Hello guys! I am almost done with my PC but due to really tight budget, i am down with these 3 cards. Which one do you think is the best choice?
My system specs are as follows:
i7 2600k
8gb ripjaw 1600 9-9-9-24
Asus p8p67 PRO
850W NZXT Hale90 
Corsair h60
Cooler Master Storm Enforcer


----------



## wolf (May 3, 2011)

well the thing is the 5850 Extreme is FANTASTIC value but it is on a REALLY budget PCB, which means limited overclocking and potentially lifespan if you're a hardcore gamer.

the 560Ti and 6950 are much newer and better products which offer somewhat better features and easily better overclock-ability. the 5850 is still a powerfull GPU but the situation is that is is dated and Sapphire is trying their best to flog them off as cheap as possible.

on  a personal note I'd take the 560Ti being a big fan of nvidia, but realistically the 6950 is the more powerful card, especially if you can afford to spring for a 2gb model.


----------



## Rowsol (May 3, 2011)

The 5850 is the best by far for price/performance and even with the less than optimal crossfire scaling of the 5 series cards it's still the best.  You will pay a little of a premium but I would spring for dual gtx 570's.

Just noticed really tight budget, lol.  Just get whatever you can afford pretty much.  Hard to go wrong with any card in the $150-300 price range.


----------



## naraku (May 3, 2011)

Thanks for the replies.

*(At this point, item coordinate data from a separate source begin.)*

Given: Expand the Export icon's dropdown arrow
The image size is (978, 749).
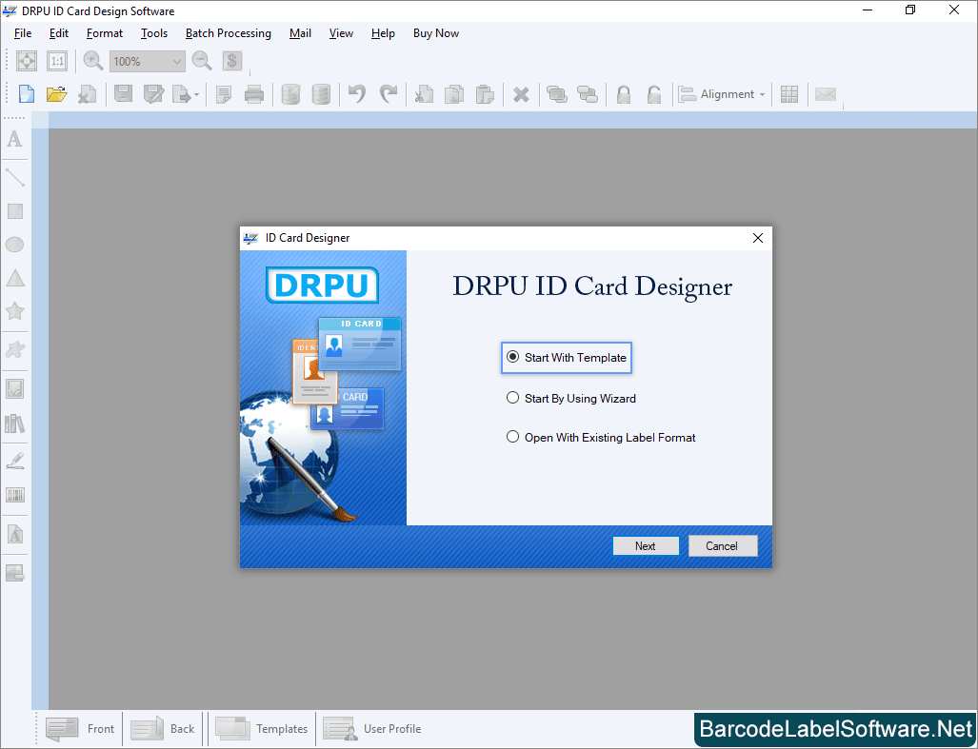Looking at the screenshot, I should tap(195, 93).
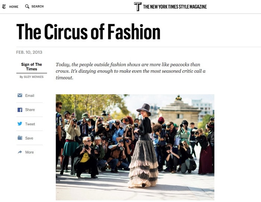Click The Circus of Fashion headline
The height and width of the screenshot is (202, 261).
[x=88, y=32]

I want to ask though which would be the best for performance? The 5850 Extreme Crossfired or GTX 560 TI or 6950 1gb?


----------



## Tatty_One (May 3, 2011)

naraku said:


> Thanks for the replies. I want to ask though which would be the best for performance? The 5850 Extreme Crossfired or GTX 560 TI or 6950 1gb?

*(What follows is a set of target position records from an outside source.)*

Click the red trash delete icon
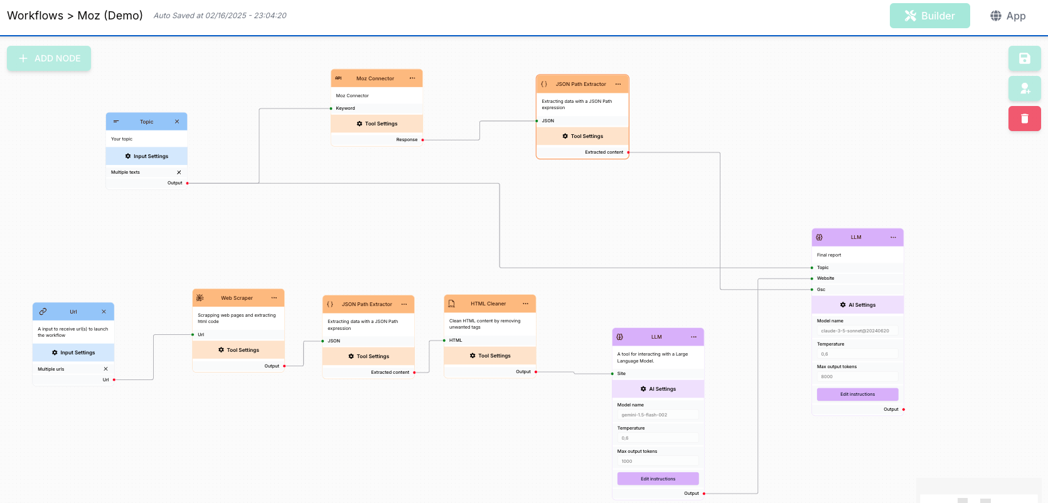Image resolution: width=1048 pixels, height=503 pixels. coord(1024,119)
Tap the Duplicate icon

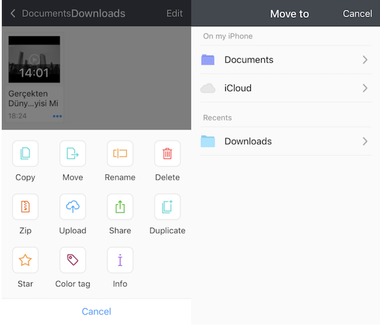[167, 207]
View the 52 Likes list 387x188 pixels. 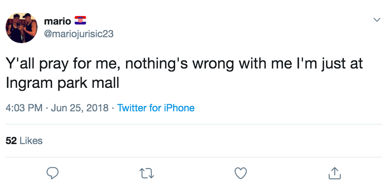tap(24, 141)
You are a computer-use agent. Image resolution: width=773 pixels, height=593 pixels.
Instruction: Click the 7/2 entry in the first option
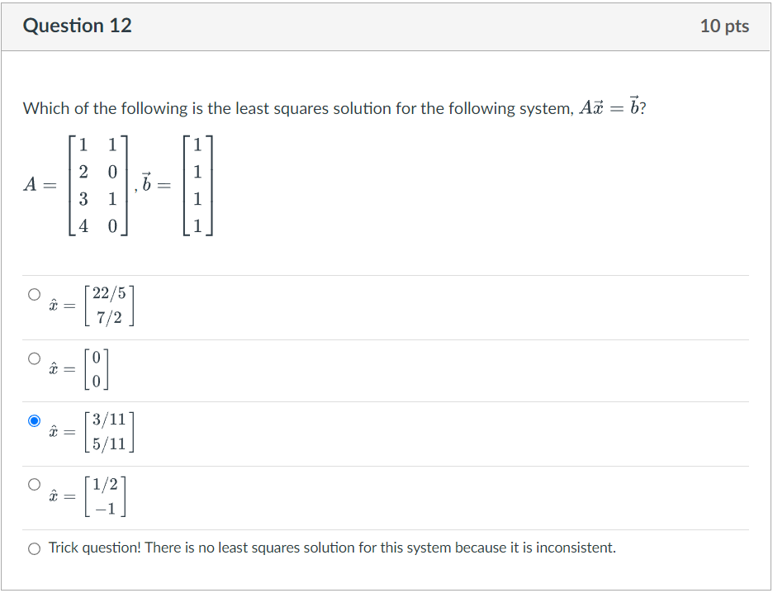[109, 318]
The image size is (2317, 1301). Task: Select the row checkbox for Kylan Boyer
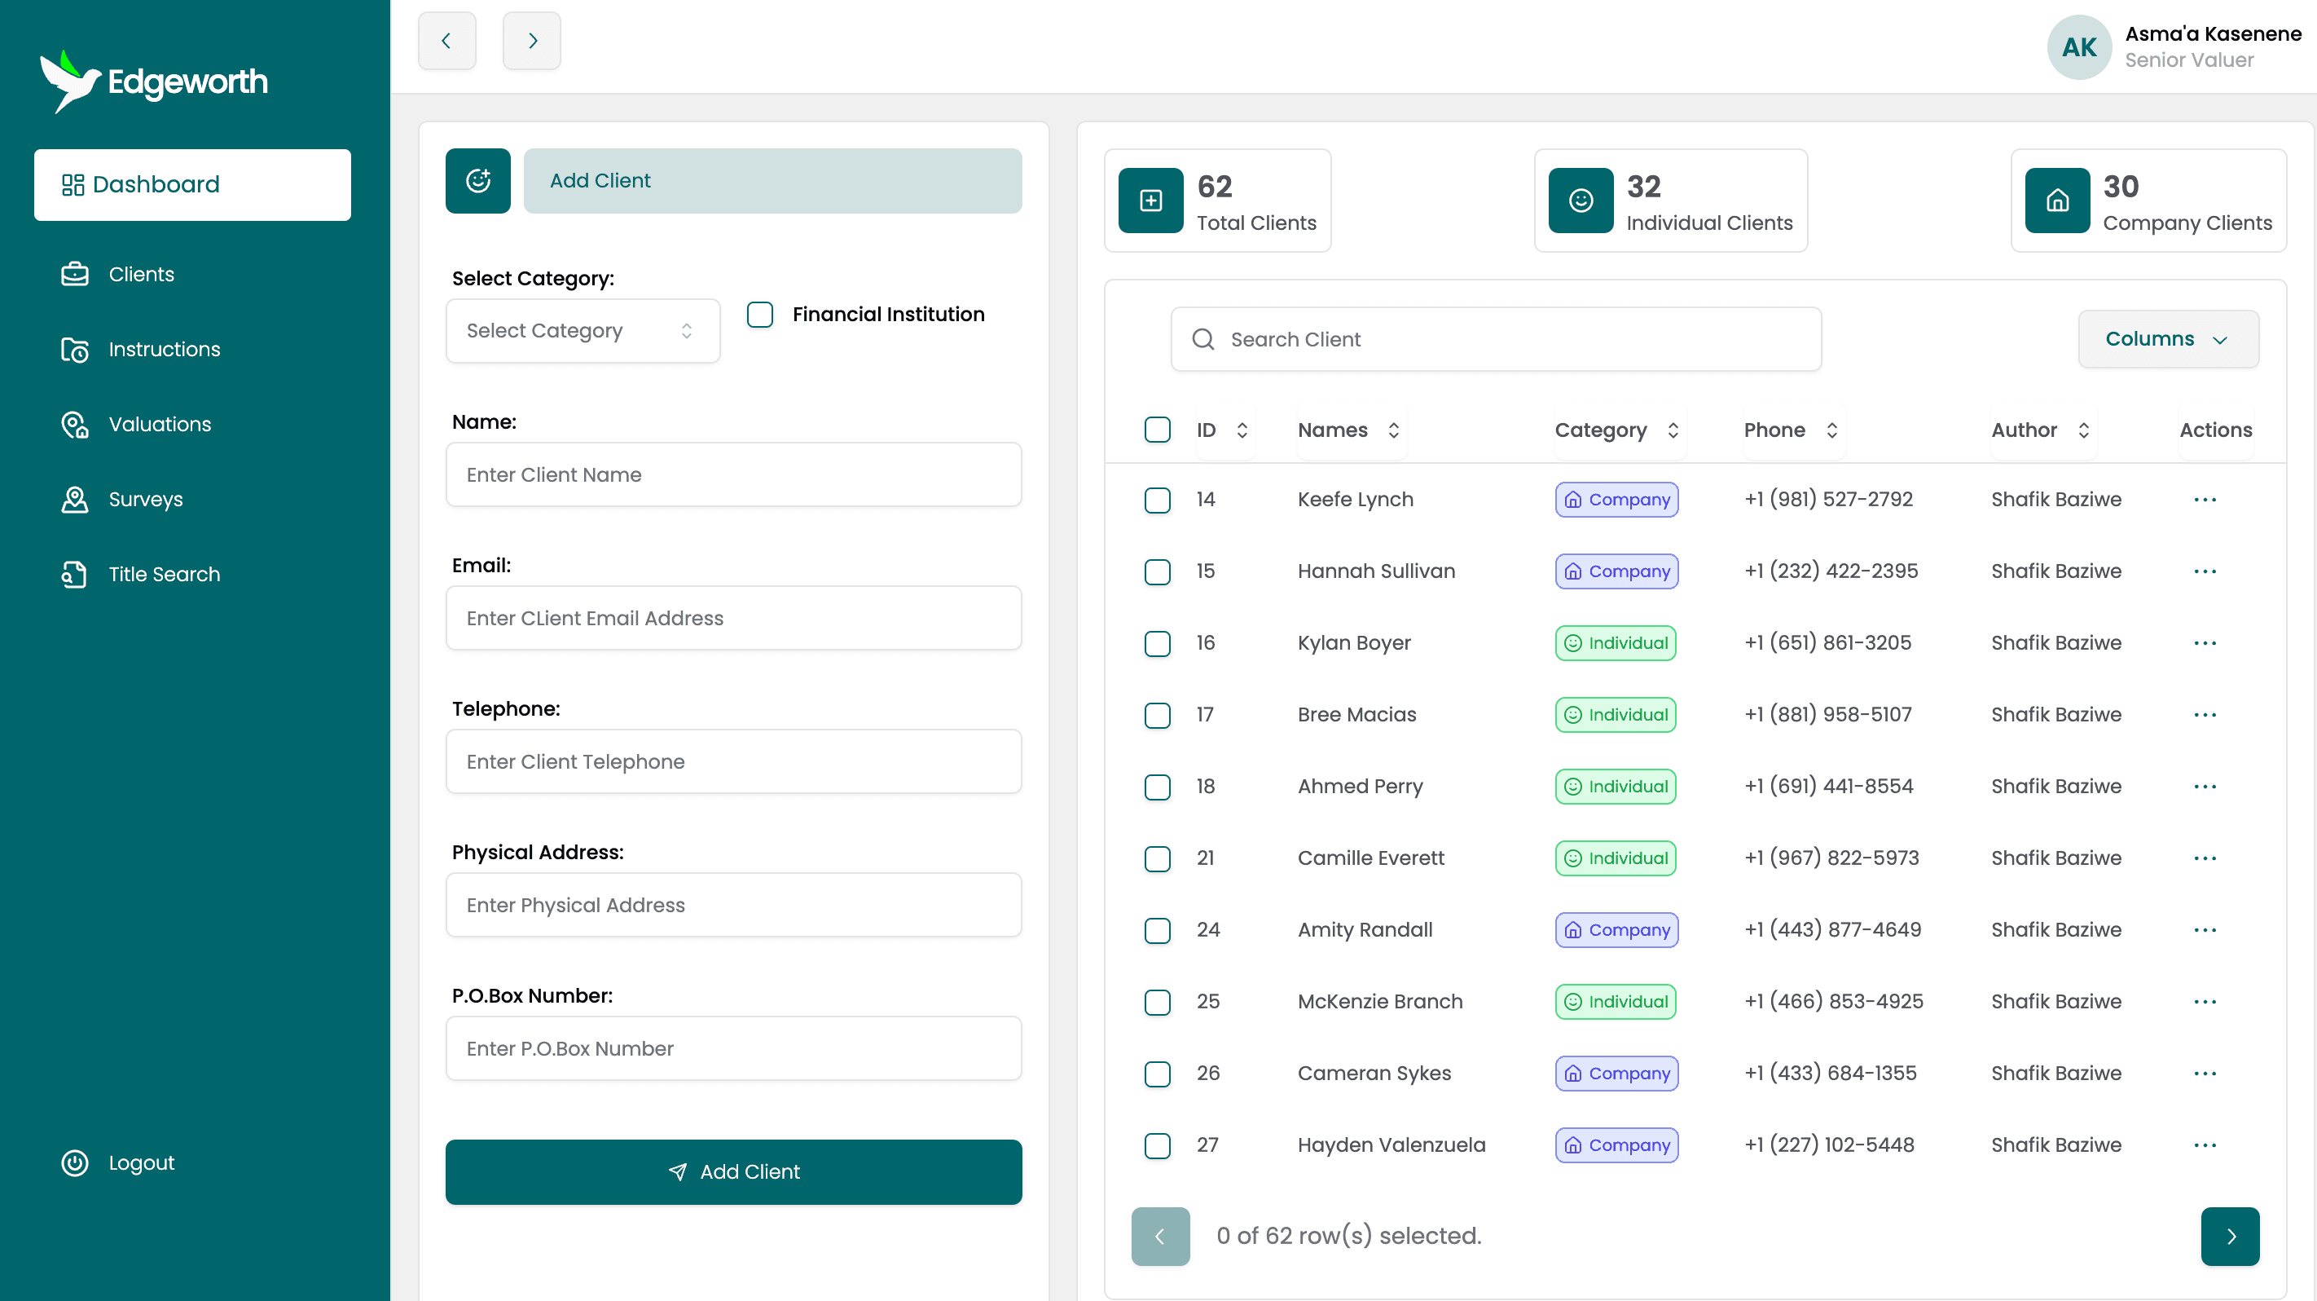click(1157, 643)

Crossfired 5850 of course..... but at a cost.


----------



## naraku (May 3, 2011)

I think 2 5850 extreme is almost the same price with a single 560 ti or hd 6950 1gb.


----------



## Tatty_One (May 3, 2011)

naraku said:


> I think 2 5850 extreme is almost the same price with a single 560 ti or hd 6950 1gb.



I suppose it depends where you are, I can get a 1GB 6950 for a fair bit cheaper than 2 5850 extreme's.


----------